Pioneer America Society:
Association for the Preservation of Artifacts and Landscapes

Mission Statement
(revised April 2007)

The Pioneer America Society: Association for the Preservation of Artifacts and Landscapes (PAS:APAL) is a professional and scholarly organization formed to promote dialogue and discourse among its diverse membership. It exists to promote and support the serious study of material culture, in all its forms, and efforts of documentation and preservation of these relics extant in the Americas. The Society is a international, non-profit, educational association supported entirely by membership dues and contributions.
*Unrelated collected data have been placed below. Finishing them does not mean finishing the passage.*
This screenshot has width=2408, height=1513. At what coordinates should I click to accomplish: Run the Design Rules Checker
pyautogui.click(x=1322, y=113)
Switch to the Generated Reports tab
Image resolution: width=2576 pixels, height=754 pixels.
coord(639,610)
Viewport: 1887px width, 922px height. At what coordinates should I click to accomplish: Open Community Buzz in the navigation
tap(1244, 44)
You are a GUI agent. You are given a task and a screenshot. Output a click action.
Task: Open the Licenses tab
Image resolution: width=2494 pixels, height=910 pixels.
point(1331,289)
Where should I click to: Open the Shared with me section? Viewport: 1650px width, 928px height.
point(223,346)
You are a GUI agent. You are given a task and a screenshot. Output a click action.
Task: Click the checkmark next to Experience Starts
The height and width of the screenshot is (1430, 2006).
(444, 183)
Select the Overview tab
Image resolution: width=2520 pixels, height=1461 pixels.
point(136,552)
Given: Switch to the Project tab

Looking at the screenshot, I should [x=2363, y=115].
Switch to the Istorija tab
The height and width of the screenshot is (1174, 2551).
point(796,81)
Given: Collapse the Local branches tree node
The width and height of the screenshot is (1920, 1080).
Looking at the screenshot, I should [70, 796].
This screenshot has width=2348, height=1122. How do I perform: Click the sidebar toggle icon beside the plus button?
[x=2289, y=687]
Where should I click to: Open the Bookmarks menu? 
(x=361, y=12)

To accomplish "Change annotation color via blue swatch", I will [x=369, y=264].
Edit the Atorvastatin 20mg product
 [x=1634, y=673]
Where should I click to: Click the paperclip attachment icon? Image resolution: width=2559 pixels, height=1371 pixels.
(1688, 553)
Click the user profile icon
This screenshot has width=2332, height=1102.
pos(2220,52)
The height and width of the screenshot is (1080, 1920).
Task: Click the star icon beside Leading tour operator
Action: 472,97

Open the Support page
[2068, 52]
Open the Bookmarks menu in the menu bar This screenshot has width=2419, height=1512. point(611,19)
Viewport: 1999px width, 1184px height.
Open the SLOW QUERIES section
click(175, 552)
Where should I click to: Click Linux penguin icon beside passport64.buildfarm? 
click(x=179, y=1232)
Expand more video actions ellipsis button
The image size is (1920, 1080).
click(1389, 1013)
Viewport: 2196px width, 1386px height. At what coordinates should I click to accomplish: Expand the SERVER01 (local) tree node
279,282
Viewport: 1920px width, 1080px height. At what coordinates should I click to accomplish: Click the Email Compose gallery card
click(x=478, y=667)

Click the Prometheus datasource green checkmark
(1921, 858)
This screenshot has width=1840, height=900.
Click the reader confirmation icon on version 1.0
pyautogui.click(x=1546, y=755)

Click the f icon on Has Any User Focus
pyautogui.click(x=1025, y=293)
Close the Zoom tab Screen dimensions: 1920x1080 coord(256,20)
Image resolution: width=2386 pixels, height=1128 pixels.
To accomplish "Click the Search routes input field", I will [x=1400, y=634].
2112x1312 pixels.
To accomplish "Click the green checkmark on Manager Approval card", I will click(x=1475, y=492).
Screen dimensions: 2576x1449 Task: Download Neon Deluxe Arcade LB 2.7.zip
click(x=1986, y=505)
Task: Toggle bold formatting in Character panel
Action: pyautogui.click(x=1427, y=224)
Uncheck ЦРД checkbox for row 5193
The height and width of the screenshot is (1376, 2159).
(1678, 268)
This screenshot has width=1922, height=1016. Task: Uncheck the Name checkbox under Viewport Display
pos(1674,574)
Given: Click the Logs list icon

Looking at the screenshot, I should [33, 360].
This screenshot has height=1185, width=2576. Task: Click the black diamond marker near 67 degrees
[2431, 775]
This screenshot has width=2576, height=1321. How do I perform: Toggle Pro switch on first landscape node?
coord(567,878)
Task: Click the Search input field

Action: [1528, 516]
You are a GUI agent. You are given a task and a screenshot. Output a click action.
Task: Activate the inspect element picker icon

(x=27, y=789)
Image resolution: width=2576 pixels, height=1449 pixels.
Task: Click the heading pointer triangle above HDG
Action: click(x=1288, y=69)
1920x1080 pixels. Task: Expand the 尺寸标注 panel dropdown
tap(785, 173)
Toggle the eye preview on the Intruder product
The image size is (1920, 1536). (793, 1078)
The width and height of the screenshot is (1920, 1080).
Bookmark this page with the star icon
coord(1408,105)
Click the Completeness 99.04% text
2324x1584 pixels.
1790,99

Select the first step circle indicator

Its membership is drawn from various academic disciplines (geography, history, anthropology, folklore), applied professions (architects, lawyers, preservationists, educators), along with informed and interested parties that enjoy the pursuit of documentation and scholarly research.

The mission of PAS:APAL is an urgent one and has become more so in recent years. With each passing day, the objects that we identify as material culture, which is virtually everything created by human conduct and defines us as a culture, are disappearing at an alarming rate. Members of the Society gather annually at an organized conference to present to others their research into the fundamental objects, rituals and ideals that have shaped the landscapes of the Americas. Sharing their research with a larger audience allows understanding and appreciation of such phenomena which can then be supported by the membership body. The knowledge of the past gives us insight into where we are today, and can provide some direction for future endeavors.

Publication of the Society's peer-reviewed, scholarly journal Material Culture and conference proceedings in Pioneer America Society Transactions documents and disseminates this research and findings to an international audience. This, in turn, allows others to fully appreciate that which they see on a daily basis. Thus, the mission of the Society is carried out for future research and appreciation of the things we may consider today to be mundane. As they become oddities in the future, there will be a body of literature to give the proper context of such subjects from a contemporary viewpoint. As members, we hold this mission in high regard, and focus our expertise and energy to make sure that which defines us now is interpreted in the proper vein by successive layers of interested researchers.

From Echoes of History, Vol. 1, No. 1, November 1970 (an early PAS publication)

“The Pioneer America Society was organized to promote concern for the loss of visible symbols of our pioneer heritage anywhere in the nation, and to provide a communications media for those who share this interest.”

“The world changes before our eyes. The means and methods of one generation are not those of a later generation. The world must move on and we would not want to make it stand still even if we could. But the ingenuity of Americans in the past three hundred years, in situations that required ingenuity and resourcefulness, is something that should not be lost sight of. There is danger, however, of it being lost sight of, and that is why the Pioneer America Society is doing everything it can do to record and document the evidences of this ingenuity and resourcefulness, and to assist in making it possible for the youngsters of the present and the future to appreciate the best of our past and to carry those pioneer qualities of self-reliance and responsibility with them into the future.”

“The bulldozer mentality would wipe the evidences of our past from the face of the earth that they might be replaced at a profit. Every community will be enhanced and enriched by a balanced blend of the old, the not so old, and the new.”